Via Greg Mankiw, I came upon an excellent essay from Larry Summers on unemployment. Among other things, it makes the point that by keeping wages artificially high, unions raise unemployment--particularly in declining industries, because union workers have an especially hard time accepting market wages for other work.
He also covers unemployment insurance. Like unionization, unemployment insurance is known to increase unemployment--not the number of people who lose their jobs, but the number of weeks they spend unemployed. As long as the checks are coming in, people are less motivated to take any job that's offered.
This makes me wonder whether unemployment insurance makes the economy more or less efficient. Letting people stay unemployed longer could actually be productivity enhancing, on net, if it allows people to find jobs that are a better fit for their skills. On the other hand, there is the deadweight loss from taxation to cover the unemployment insurance, and also the lost production from people who are staying out of the labor force while they search for a never-never job.
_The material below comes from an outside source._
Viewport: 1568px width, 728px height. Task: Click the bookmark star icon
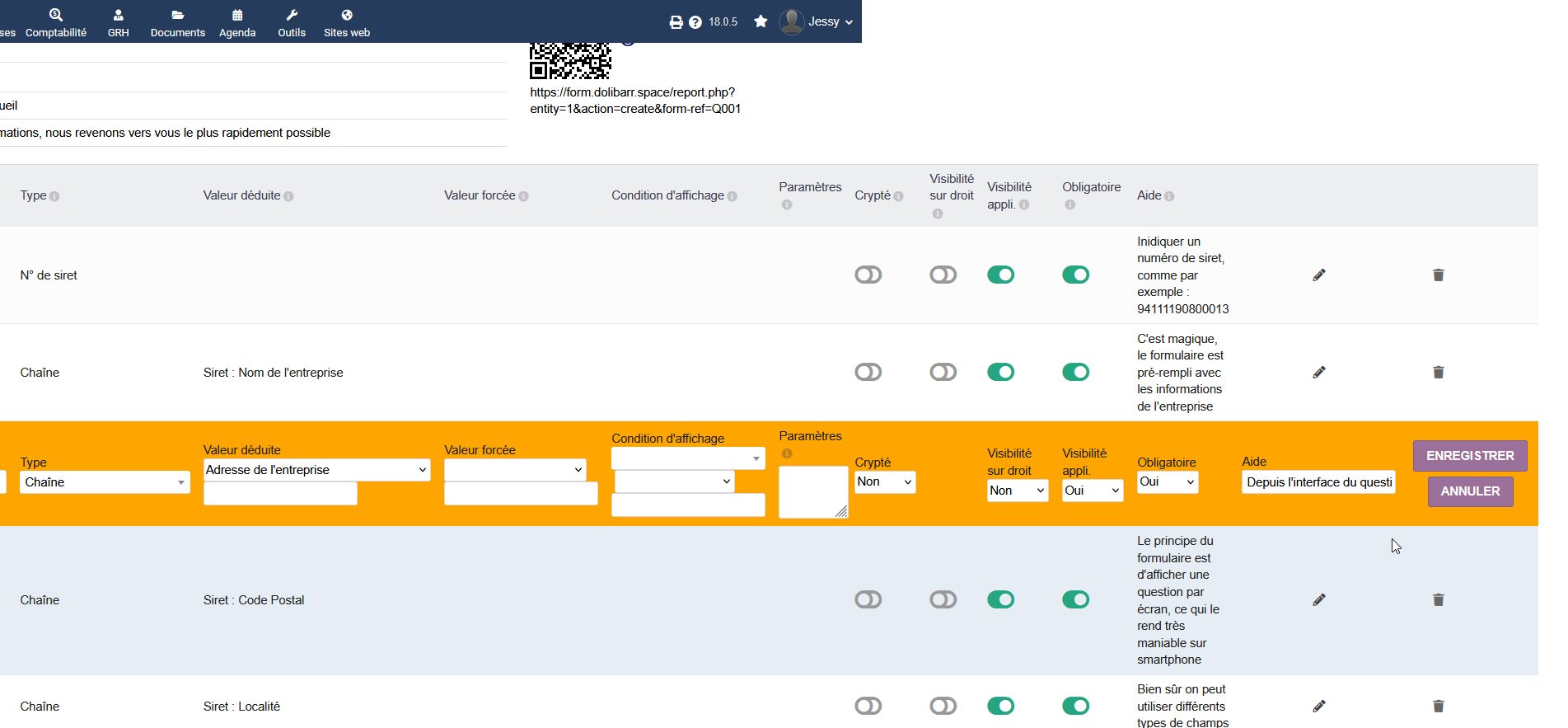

Much depends on the length of the insurance. In Europe, it's pretty clear that generous jobless benefits have been productivity destroying--people stayed unemployed for years waiting for another steelworking job to open up in Eastern Germany, and friends from the Netherlands and the Nordic countries all seem to know someone who just stayed on the dole for a year or so because they wanted a vacation. That's changing now, with Denmark leading the way, but on net, systems that let you stay on benefit for years at a time probably destroy more economic benefit than they create.
But a short term system like the US gives people a little time to do a thorough job search--and in times like now, the benefits can be extended in order to compensate for longer search times.
Even if it weren't productivity enhancing, our system of unemployment insurance would be a good idea, because it keeps a sudden job loss from throwing people into immediate disaster. But it's nice to realize that giving people benefits might actually be making the rest of us better off in the long run.